Specific ROIs were drawn around portions of cardiomyocyte sarcomeres (Fig. 5S). Using the MATLAB® software (The MathWorks, Inc.), sarcomere organization was evaluated via a Fourier score (based on Fourier transforms), a Gabor score (based on Gabor filters), and a Haralick texture feature (Haralick correlation being an indicator of organization). In detail, the Fourier transform converts an image to the frequency domain to assess the repeating structure of the sarcomere; the Gabor filter is able to detect image edges, in our study the sarcomere’s edges; the Haralick correlation is calculated from the gray level co-occurrence matrix of an image30. Sarcomere length and width were also calculated following Sutcliffe et al.30.

For the calculation of Fourier Score, Gabor Score, Haralick Correlation, sarcomere length and width parameters, a total of 290 ROIs for CTR or for each of the three ATO concentrations were analyzed.

Cardiomyocyte shape and area

Cardiomyocytes were dissociated and immunostained for cardiac α-actinin as described above. Fifty cardiomyocyte images of CTR or of each ATO-exposed sample were acquired with 100X oil immersion objective with an Olympus BX60 fluorescence microscope, captured with a DP72 camera (Olympus) and processed using cellSens 1.4.1 software.

The morphological parameter analyzed with SOTA were the cardiomyocyte area, eccentricity, circularity, and elongation as described in Sutcliffe et al.30. Specifically, the perimeter of each cardiomyocyte was delimited to determine its area along with the minor and major axis lengths. These four parameters were used to evaluate the following cell shape parameters:

  1. (1)

    Eccentricity is comprised between 0 and 1, where a value of 0 represents a circumference, a value greater than zero but less than 1 represents an ellipse.

  2. (2)

    Circularity equal to 1 represents a circumference; a circularity < 1 represents an ellipse.

  3. (3)

    Elongation is a form factor; an elongation equal to 1 represents a circumference; an elongation > 1 represents an ellipse.

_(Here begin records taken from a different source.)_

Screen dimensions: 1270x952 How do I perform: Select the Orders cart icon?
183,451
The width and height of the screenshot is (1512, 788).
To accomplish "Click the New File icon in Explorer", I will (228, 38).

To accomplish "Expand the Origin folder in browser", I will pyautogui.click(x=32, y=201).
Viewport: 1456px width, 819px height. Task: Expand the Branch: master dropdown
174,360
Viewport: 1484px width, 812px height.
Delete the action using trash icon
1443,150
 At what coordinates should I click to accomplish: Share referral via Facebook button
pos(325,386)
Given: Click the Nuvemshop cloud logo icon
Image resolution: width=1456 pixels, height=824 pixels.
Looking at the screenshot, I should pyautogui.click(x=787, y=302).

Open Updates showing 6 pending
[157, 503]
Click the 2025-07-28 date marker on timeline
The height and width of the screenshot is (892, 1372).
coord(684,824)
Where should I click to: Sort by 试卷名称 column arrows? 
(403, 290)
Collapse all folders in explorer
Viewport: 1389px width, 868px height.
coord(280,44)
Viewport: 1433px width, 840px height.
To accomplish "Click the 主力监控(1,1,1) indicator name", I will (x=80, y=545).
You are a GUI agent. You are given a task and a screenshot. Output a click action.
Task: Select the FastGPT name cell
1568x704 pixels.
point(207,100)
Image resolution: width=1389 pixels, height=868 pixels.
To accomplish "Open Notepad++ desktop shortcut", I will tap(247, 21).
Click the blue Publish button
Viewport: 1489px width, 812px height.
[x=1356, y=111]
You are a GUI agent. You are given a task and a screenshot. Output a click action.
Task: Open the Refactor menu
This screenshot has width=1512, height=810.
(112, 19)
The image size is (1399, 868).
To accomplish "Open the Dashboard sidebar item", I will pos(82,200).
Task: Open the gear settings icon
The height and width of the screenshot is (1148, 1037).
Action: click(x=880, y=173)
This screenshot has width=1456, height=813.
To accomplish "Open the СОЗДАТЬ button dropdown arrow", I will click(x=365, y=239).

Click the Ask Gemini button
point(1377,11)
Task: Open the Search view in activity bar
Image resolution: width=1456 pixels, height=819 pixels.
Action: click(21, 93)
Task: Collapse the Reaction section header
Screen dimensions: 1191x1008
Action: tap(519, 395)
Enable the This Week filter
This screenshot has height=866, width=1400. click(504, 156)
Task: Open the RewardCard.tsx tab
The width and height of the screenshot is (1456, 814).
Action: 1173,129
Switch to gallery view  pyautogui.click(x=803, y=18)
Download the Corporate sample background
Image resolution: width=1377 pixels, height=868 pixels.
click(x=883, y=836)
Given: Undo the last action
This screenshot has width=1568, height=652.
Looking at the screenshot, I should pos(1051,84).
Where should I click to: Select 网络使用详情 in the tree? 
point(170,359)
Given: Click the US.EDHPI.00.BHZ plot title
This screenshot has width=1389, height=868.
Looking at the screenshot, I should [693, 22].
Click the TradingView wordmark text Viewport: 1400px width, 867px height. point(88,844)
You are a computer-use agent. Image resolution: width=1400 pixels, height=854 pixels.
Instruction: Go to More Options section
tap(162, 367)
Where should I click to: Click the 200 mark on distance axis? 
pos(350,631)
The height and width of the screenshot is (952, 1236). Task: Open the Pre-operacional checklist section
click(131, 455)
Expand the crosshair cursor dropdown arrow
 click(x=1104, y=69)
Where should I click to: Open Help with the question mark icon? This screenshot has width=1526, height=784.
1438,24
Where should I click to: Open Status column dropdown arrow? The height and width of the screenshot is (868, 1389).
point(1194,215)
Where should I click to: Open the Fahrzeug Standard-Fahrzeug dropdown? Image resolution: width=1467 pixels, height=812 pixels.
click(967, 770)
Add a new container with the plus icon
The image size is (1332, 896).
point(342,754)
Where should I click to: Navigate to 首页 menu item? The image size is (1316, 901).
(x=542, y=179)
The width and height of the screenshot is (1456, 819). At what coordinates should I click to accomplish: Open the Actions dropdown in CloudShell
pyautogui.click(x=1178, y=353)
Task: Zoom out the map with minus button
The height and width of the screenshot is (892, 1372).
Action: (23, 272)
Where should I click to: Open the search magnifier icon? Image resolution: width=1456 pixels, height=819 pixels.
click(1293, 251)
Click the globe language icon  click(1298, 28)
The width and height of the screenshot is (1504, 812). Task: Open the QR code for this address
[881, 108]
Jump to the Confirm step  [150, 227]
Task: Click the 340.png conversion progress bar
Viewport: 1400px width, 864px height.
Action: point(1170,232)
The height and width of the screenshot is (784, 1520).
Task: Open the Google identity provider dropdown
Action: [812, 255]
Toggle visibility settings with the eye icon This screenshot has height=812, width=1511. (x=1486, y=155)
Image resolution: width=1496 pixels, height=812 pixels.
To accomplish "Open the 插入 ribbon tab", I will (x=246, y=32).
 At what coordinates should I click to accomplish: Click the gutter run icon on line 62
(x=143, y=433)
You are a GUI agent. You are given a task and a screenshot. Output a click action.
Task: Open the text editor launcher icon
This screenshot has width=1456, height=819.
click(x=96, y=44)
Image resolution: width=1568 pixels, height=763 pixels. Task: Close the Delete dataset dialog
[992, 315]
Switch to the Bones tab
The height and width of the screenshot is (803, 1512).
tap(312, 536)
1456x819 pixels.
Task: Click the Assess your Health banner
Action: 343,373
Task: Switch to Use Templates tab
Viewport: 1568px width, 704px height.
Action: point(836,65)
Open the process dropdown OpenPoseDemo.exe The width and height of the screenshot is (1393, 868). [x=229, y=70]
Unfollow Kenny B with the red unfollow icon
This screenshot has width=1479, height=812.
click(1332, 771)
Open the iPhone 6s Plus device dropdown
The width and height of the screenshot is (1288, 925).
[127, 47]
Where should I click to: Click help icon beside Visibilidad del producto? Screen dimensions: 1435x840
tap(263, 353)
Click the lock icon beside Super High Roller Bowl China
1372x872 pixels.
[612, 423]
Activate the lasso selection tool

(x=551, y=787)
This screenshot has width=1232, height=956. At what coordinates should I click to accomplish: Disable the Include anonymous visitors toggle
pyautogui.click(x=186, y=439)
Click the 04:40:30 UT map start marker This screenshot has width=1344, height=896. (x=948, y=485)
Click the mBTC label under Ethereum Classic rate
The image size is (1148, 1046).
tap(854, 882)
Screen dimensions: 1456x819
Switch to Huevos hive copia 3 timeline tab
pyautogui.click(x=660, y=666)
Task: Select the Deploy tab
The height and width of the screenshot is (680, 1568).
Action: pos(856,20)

For area, circularity, eccentricity, and elongation parameters, a total of 65 cells for CTR or for each of the three ATO concentrations were analyzed.

Cardiomyocyte volume

EBs were immunostained for α-actinin, as described above. Stacks were obtained from at least 20 core samples for each experiment, for a total of 60 core samples for CTR and each of the three ATO concentrations. The acquisition of each core sample starts from the first visible nucleus on the top of a selected region of the EB and continues until the surface of the dish, to which cells are attached, thus acquiring for the entire thickness of the EB (Fig. 5S). Images were acquired with a 40X oil immersion objective with a Leica TCS SP8 confocal microscope. Stacks were obtained with axial distances of 0.5 μm. To determine the volume occupied by cardiomyocytes in the core samples, a stereology approach based on the extrapolation of 3D information from the 2D planar sections of a tissue was applied. The ImageJ software tool called SUM (https://imagej.nih.gov/ij/), able to sum the cardiac α-actinin-related pixel intensities of all optical sections along the Z direction of a core sample, was applied. Then, the Integrated Density (IntDen) tool was applied to calculate the integral of the fluorescence intensity in an area where it is not homogeneously distributed. Then, using an area in which cardiomyocytes were absent, the mean background value was evaluated with the same approach. Finally, the CTF was determined applying the following formula:

$${\text{CTF}} = \left( {\text{IntDen of EB core sample SUM}} \right) - {\text{n*}}\left( {\text{mean of background IntDen}} \right)$$

where n is the number of images of each single core sample.

Statistics

All data are presented as means ± standard deviation (SD), except for the syncytium contractile properties that are expressed as mean ± 95% confidence interval for the differences between means. Data were analyzed by the one-way ANOVA (significance level of 0.05) followed by the post hoc LSD test.